London model Diana Scott becomes an overnight celebrity when she moves in with married TV commentator Robert Gold, only to drift into movies and dead-end relationships with PR maven Miles Brand and Italian nobleman, Cesare.

by David Parkinson |
Published on
Release Date:

24 Sep 2015

Running Time:

121 minutes

Certificate:

15

Original Title:

Darling

In some ways, Darling appears to be a film 40 years ahead of its time, as only now is the public so fully aware of the luvviness and sham glamour of the fame game. But for all its dogged determination to hold up a mirror to the Swinging Sixties, this has more in common with `angry young men' movies like  Room at the Top and This Sporting Life than such chic contemporary pictures as Georgy Girl and Blow-Up.

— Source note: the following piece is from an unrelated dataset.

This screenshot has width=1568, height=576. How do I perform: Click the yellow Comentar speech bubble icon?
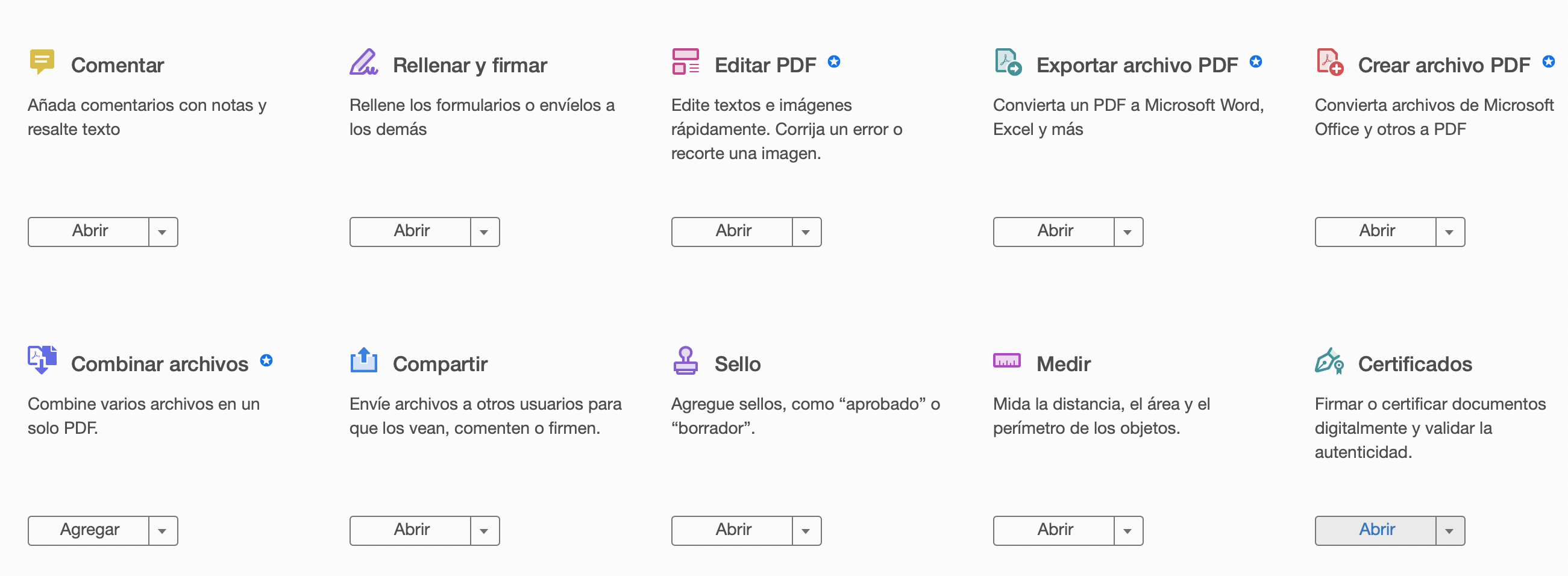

    Director John Schlesinger and Oscar-winning scenarist Frederic Raphael sought to shock with their discussion of promiscuity, homosexuality, infidelity and abortion. But The Wednesday Play on the BBC was then addressing similar issues with considerably more grit and insight. Indeed, there's a smug satisfaction about the cynicism and satire, which undermines potentially excruciating sequences like the suburban dinner party and the charity ball at which liggers and wannabes gorge themselves in the cause of famine relief.

    Schlesinger's visual style is equally out of step with its trendy ambitions. Apeing the nouvelle vague, he employs handheld camera, accelerated motion, freeze frames and jump cuts, but the Hollywood montage sequence chronicling Robert and Diana's social whirl feels like a relic from the 1930s. Moreover, the soundtrack is positively antedeluvian in its avoidance of pop music.

     It's as though Raphael and Schlesinger were attempting different things with the same story. The former seems content to set up celebrity clichés and caricatures solely for the amusement of knocking them down, while the latter takes a less sardonic approach by striving to show that this world of frivolity and exploitation actually damages those who can't hack its excesses and cruelties. Yet, even though the Oscar-winning Christie and the bored-looking Bogarde are ultimately casualties of the spiritedly amoral Harvey's PR machine, it's hard to feel much pity for them.

Interesting portrait of the shallow nature of fame but overall this fails to engage on an emotional level.